What to do |
Answer these from the passage on American painters below:
1. Who excelled all American portrait-painters in purity and freshness of color?
2. Which miniature-painter has less known personal history than any other American artist?
3. Whose pupil was Daniel Huntington?

Source |

In Elliott we probably find the most important portrait-painter of this period of American art. It was a peculiarity of his intellectual growth that only by degrees did he arrive at the point of being able to seize a simple likeness. But it is not at all uncommon for genius to falter in its first attempts; and Elliott was one of the few artists we have produced who could be justly ranked among men of genius, as distinguished from those of talents, however marked. Stuart excelled all our portrait-painters in purity and freshness of color and masterly control of pigments; but he was scarcely more vigorous than Elliott in the wondrous faculty of grasping character. Herein lay this artist's strength. He read the heart of the man he portrayed, and gave us not merely a faithful likeness of his outward features, but an epitome of his intellectual life and traits, almost clutching and bringing to light his most secret thoughts. In studying the portraits of Elliott we learn to analyze and to discern the essential and irreconcilable difference between photography and the highest order of painting. The sun is a great magician, but he cannot reproduce more than lies on the surface – he cannot suggest the soul. He is like a truthful but unwilling witness, who gives only part, and not always the best part, of the truth. But then the genius of the great artist steps in, completes the testimony, and presents before us suggestions of the immortal being that shall survive when the mortal frame and the sun which photographs it have alike passed away.
Baker, on the other hand, has excelled in rendering the delicate color and loveliness of childhood, and the splendor of the finest types of American feminine beauty. The miniatures of Staigg are also among the most winning works of the sort produced by our art. Among other excellent miniature-painters of this period was Miss Goodrich, of whose personal history less is known than of any other American artist.
William Page occupies a phenomenal position in the art of this period, because, unlike most of our painters, he has not been content to take art methods and materials as he found them, but has been an experimentalist and a theorist as well, and therefore belongs properly to more recent phases of our art. Thus, while he has achieved some singularly successful works in portraiture and historical painting, he has done much that has aroused respect rather than enthusiasm.
If less refined in aim and treatment than Page in his rendering of female beauty, Henry Peters Grey, who was also an earnest student of Italian Renaissance art, succeeded sometimes to a degree which, if far below that of the masters whom he studied, was yet in advance of most of such art as has been executed by American painters, at least until very recently. "The Judgment of Paris" is certainly a clever if not wholly original work, and the figure of Venus a fine piece of form and color.
Daniel Huntington, the third president of the National Academy of Design, is a native of New York city, and has enjoyed advantages and successes experienced by very few of our early artists. A pupil of Morse and Inman, he is better known by the men of this generation as a pleasing portrait-painter; but the most important of his early efforts were in what might be called a semi-literary style in genre and historical and allegorical or religious art, in which departments he has won a permanent place in our annals by such compositions as "Mercy's Dream," "The Sibyl," and "Queen Mary Signing the Death-warrant of Lady Jane Grey."

Dataset excerpt |

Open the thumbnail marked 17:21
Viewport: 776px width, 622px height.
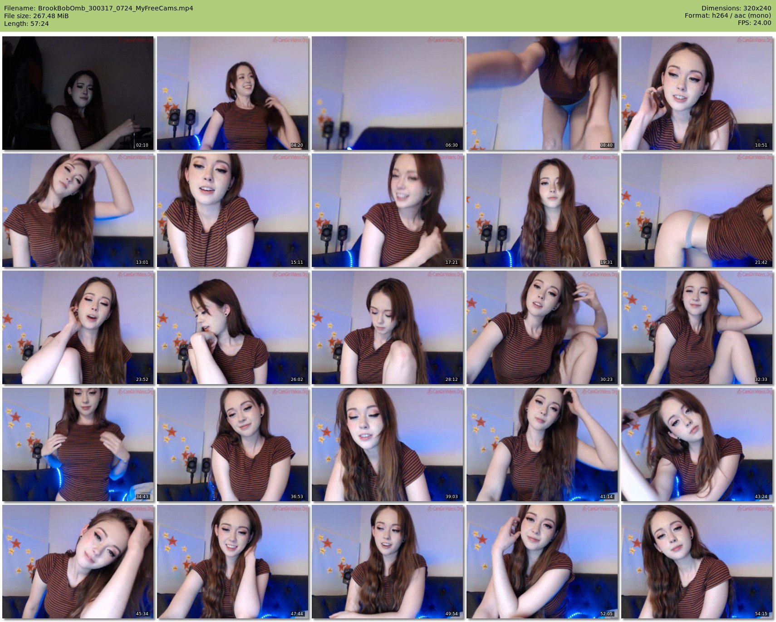tap(387, 210)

Full response |
1. Stuart
2. Miss Goodrich
3. Morse and Inman